• **所给文段**:
════════
由此不难理解黑格尔对行政权的论述,这种行政权的本质在于一种“国家形式主义”。一方面,官僚政治作为国家利益的代表和执行者,具有超越市民社会的普遍性;另一方面,黑格尔却把市民社会中同业公会的各种利益纠缠在行政权中固定了下来。“国家形式主义”在立法权中变得更加明显。尽管立法权是“规定和确立普遍物的权力”,但黑格尔不仅使国家制度处于立法权的直接规定之外,还把市民社会中的等级要素变成立法权的基础。这就使得国家不仅没有超越市民社会的种种私人利益纷争,而且以国家制度的形式将这种纷争合法化了,国家不仅没有成为全民族利益的代表,反而成为各种等级利益的守护者。黑格尔尽管试图以“国家理由”超越市民社会中“一切人反对一切人”的斗争,但黑格尔却没有把国家理由的内在逻辑贯彻到底,以至于国家理由在黑格尔这里仅仅获得了形式性。
════════
• **数据条目**:
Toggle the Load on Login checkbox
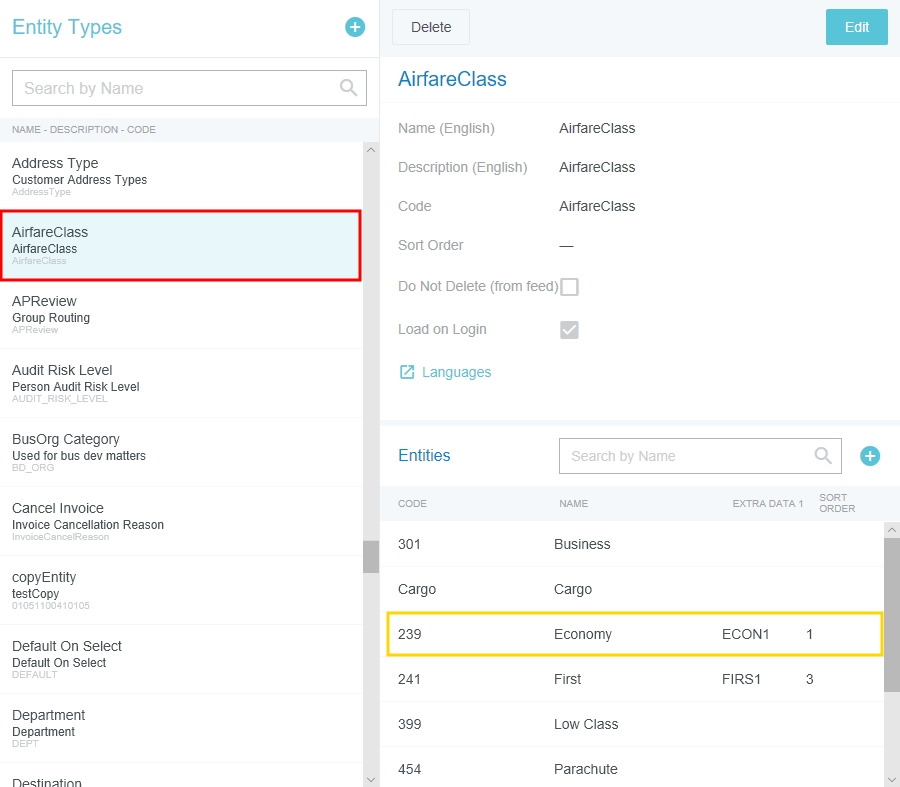The height and width of the screenshot is (787, 900). (569, 330)
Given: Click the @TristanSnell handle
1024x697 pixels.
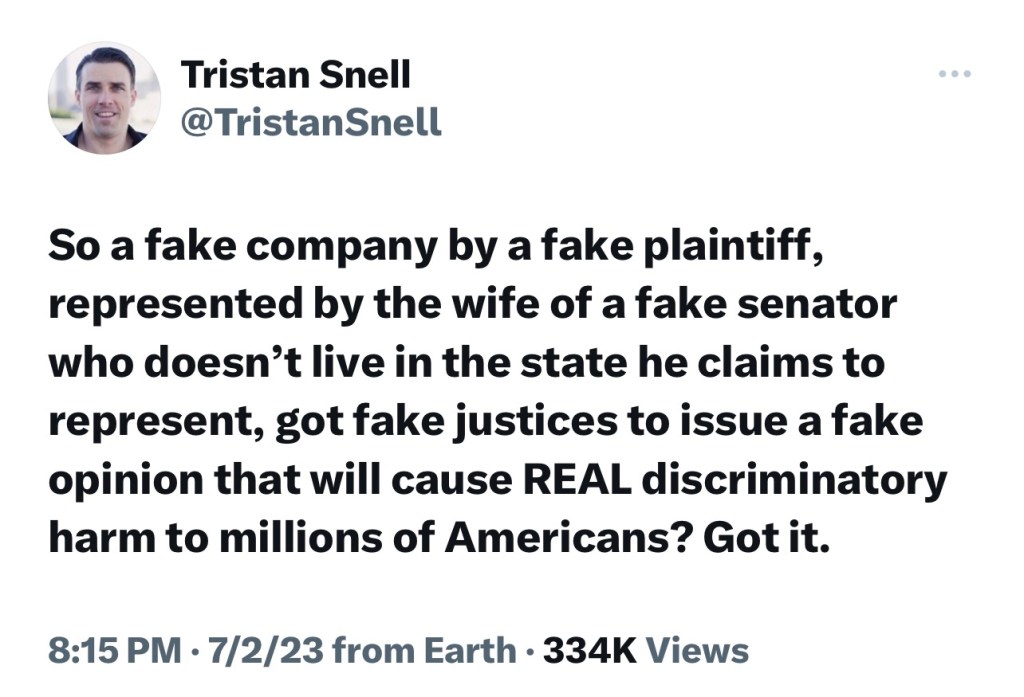Looking at the screenshot, I should 310,122.
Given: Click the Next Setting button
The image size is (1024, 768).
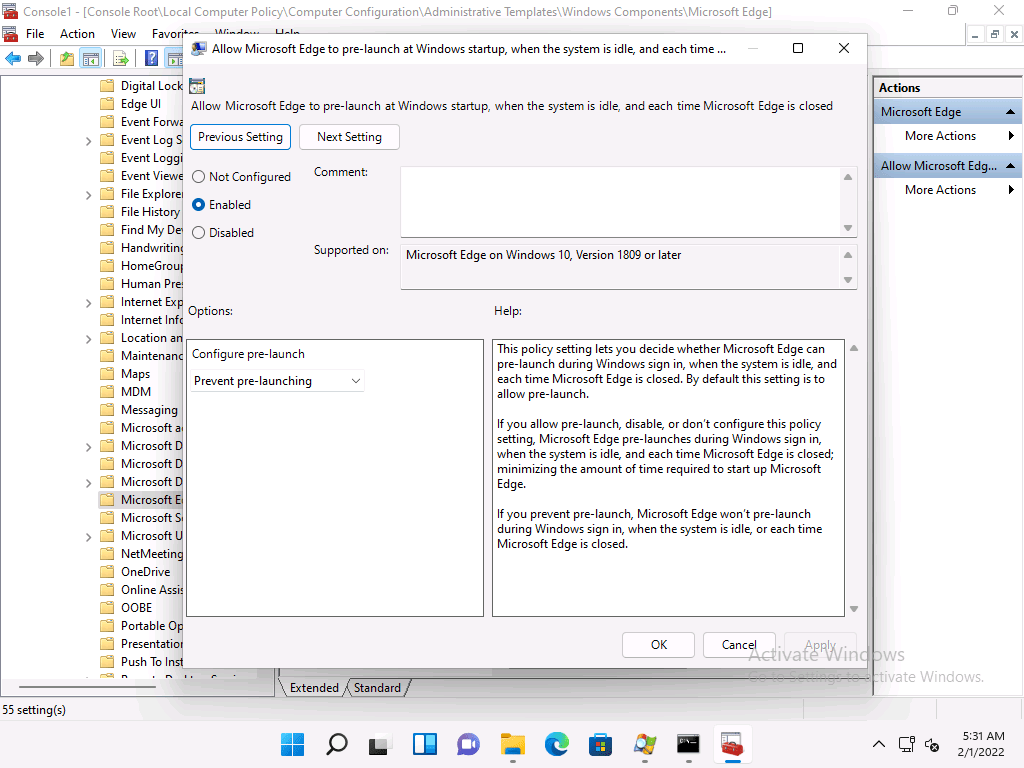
════════
• **任务目标**:
请照抄所给文段中从“由此不难理解黑格尔对行政权的”到“黑格尔这里仅仅获得了形式性。”的部分，首尾两处都包括在内。

• **本题输出**:
由此不难理解黑格尔对行政权的论述,这种行政权的本质在于一种“国家形式主义”。一方面,官僚政治作为国家利益的代表和执行者,具有超越市民社会的普遍性;另一方面,黑格尔却把市民社会中同业公会的各种利益纠缠在行政权中固定了下来。“国家形式主义”在立法权中变得更加明显。尽管立法权是“规定和确立普遍物的权力”,但黑格尔不仅使国家制度处于立法权的直接规定之外,还把市民社会中的等级要素变成立法权的基础。这就使得国家不仅没有超越市民社会的种种私人利益纷争,而且以国家制度的形式将这种纷争合法化了,国家不仅没有成为全民族利益的代表,反而成为各种等级利益的守护者。黑格尔尽管试图以“国家理由”超越市民社会中“一切人反对一切人”的斗争,但黑格尔却没有把国家理由的内在逻辑贯彻到底,以至于国家理由在黑格尔这里仅仅获得了形式性。